Tim Horton, research director of the Fabian Society, writing in today's Guardian, has posed a challenge for the Labour Party:
Labour badly needs an agenda motivated by what is good about localism and mutualism, not what might be bad about the alternatives.
This goes to the heart of an official Labour Party consultation, misleadingly entitled: Refounding Labour. Is Ed Miliband, Labour's new leader proposing that the Party should be reconstituted? That's not mentioned anywhere in the 20+ page document to which he contributed the Foreword. Nor is it refered to by National Policy Forum chair Peter Hain. So we'll have to assume their intention is that the Labour Party will remain an unincorporated voluntary association. Now I know that one of my avid readers is very uncomfortable with any public discussion about this matter. Why might that be? Well in plain language being unincorporated means that each member is jointly and severally responsible for the Labour Party's finances with unlimited liability.

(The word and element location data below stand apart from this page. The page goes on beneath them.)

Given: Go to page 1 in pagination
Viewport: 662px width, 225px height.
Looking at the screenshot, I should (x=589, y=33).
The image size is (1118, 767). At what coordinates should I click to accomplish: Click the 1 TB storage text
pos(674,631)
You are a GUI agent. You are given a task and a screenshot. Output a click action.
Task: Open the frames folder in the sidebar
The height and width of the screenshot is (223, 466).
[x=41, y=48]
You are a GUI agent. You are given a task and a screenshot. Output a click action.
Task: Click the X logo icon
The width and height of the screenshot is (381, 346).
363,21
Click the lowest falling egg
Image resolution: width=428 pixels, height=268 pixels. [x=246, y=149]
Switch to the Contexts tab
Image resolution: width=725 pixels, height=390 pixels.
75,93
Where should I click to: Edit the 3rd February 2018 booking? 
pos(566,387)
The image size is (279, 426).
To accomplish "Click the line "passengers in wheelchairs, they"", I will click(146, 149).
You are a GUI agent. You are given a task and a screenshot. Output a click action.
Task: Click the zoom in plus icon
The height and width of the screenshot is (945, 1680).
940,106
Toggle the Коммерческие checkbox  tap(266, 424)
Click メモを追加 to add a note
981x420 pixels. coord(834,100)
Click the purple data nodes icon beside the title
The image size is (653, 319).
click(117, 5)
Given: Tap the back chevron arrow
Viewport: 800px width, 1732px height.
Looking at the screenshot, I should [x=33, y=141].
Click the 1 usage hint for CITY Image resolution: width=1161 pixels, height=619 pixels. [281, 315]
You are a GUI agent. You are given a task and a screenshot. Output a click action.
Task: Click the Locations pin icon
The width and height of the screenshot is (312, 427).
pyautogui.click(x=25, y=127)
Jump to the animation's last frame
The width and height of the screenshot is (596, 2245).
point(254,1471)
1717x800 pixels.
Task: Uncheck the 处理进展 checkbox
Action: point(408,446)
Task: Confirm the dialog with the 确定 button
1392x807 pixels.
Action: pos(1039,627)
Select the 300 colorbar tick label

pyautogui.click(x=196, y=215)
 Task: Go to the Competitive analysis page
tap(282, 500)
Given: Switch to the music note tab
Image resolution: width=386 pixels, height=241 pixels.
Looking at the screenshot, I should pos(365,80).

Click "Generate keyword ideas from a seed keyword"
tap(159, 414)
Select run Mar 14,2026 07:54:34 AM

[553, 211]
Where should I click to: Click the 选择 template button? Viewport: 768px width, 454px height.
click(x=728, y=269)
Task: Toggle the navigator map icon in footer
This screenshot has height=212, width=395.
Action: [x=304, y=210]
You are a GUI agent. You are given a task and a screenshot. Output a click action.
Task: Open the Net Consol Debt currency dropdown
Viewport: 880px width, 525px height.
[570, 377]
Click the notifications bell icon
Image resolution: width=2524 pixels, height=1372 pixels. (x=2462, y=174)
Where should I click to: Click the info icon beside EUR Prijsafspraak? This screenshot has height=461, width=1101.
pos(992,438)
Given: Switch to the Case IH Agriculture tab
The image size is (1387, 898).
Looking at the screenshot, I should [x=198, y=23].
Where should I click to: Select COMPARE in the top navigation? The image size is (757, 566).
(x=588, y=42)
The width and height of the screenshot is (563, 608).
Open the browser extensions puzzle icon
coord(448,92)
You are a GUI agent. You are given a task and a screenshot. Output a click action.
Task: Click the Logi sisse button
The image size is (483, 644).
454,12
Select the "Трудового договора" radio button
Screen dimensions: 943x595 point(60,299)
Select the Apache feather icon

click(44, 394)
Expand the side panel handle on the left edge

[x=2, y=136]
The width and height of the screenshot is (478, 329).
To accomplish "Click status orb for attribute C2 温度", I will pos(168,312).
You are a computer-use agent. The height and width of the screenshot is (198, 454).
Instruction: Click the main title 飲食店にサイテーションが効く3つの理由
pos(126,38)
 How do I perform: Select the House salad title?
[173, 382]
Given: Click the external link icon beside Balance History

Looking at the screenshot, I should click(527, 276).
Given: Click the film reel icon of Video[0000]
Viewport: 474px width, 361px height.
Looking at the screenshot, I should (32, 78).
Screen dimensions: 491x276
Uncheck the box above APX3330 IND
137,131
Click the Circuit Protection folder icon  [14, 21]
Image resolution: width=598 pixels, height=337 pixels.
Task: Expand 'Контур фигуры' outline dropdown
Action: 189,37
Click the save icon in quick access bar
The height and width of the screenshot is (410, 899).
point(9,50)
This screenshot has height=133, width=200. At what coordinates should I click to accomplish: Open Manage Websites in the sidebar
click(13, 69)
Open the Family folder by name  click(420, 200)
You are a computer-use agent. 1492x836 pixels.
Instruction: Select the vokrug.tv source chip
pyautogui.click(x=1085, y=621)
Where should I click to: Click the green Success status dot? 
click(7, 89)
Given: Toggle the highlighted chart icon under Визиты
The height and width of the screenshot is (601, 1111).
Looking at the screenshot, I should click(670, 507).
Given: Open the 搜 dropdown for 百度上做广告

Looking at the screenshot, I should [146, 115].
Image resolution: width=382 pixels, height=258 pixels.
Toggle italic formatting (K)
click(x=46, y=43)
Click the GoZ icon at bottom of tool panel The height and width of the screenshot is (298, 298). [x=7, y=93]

What would be good is that if this were more widely understood. This is not just a Labour Party thing. It is a wonderful opportunity to expand the skill pool for localism and mutuality. The minute you want to launch a campaign, set up a club, or an activity that involves money, the need to adopt a written constitution looms large. Anyone who has tried opening a bank account for a voluntary body will testify to that.
So what was the Labour Party machine under New Labour doing? Shutting down branches based on electoral ward boundaries, and plundering their bank accounts and fixed assets. With it, Labour's capacity to knock on doors and retain local council seats atrophied. The rest is history.
That will be Labour's fate if it doesn't focus on what makes localism and mutualism tick, it's the governance, stupid.